Who are you writing for?
If you can’t answer that question, you may be in trouble. The reason that a lot of marketing copy, blog posts, and yes, especially technical manuals is ignored is because the author failed to adequately analyze their audience.
“Well, I just write for the general public,” you say.
If that’s your answer, frankly, you’re full of it. 🙂 Of course, you’re not “just writing for the general public.” There’s really no such thing in the world of effective writing (unless writing is just a hobby for you or you’re writing only to please yourself).
Let’s take a look at what you’re writing and who your audience probably is.
- Marketing copy. You’re writing for those who are prospective customers for your product or services.
- Blogs. You’re writing for your readers.
- Technical manuals. You’re writing for those who are using the product that the manual is for.
- Fiction. You’re writing for those who read the type of story that you wrote.
The more you can learn about your audience, the more effective your writing will be.
Here are some questions that can help you learn more about your audience:
- Demographics. How old are your readers? What is their educational background? Where are they from?
- Knowledge.
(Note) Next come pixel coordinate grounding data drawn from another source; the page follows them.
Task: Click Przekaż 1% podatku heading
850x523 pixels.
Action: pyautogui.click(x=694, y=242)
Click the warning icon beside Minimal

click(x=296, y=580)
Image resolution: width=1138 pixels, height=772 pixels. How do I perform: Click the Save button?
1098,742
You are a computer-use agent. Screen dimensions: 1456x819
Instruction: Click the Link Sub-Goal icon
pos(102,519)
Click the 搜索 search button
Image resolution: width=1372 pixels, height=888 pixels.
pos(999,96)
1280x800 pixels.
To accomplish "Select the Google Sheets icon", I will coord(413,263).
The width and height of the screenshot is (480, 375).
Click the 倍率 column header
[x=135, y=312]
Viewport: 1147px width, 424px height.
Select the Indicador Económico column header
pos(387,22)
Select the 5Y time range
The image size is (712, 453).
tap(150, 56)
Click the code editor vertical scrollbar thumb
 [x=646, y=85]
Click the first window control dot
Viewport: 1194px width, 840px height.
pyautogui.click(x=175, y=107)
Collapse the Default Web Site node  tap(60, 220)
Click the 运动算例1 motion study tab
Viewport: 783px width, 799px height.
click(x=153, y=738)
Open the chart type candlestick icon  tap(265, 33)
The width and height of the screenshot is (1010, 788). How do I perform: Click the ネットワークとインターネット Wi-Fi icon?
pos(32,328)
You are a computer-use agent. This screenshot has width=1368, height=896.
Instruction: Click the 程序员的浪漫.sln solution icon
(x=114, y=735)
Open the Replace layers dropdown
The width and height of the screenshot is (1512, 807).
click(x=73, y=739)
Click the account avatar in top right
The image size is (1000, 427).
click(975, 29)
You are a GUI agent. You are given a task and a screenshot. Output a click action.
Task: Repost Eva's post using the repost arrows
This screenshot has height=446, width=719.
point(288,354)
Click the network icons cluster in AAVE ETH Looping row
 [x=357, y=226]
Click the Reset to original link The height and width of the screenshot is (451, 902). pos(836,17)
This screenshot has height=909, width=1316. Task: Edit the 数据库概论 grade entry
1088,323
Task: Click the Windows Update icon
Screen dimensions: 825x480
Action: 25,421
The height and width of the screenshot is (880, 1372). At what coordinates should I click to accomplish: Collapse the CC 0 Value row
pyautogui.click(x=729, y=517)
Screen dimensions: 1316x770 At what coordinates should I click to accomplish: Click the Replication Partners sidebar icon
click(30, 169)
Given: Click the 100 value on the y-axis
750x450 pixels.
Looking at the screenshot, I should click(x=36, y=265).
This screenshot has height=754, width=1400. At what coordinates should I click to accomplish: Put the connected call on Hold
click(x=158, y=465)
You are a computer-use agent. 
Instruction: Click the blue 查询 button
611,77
What does your reader already know? How familiar are they with your topic? Are there specialized terms they need to learn to be able to understand your writing?
- Purpose. Why is the reader looking at your writing? Do they want to learn? Do they want to be entertained? Is there some other purpose?
- Needs. Does you reader have a specific problem that your writing can help solve? Can you help them avoid potential problems?
- Time. How much time will your reader spend on your writing? (If you are writing online, you can often assume the reader won’t be there long.)
Once you understand who your audience really is, you can tailor your writing tone, style, and voice to their specific needs. The more that you learn about your audience, the more effective your writing will be.
Also, remember that often your writing has a primary and a secondary audience. If there is a secondary audience, you will need to learn about them as well.
Can you think of something that you wrote that could have been more effective if you had learned more about your audience?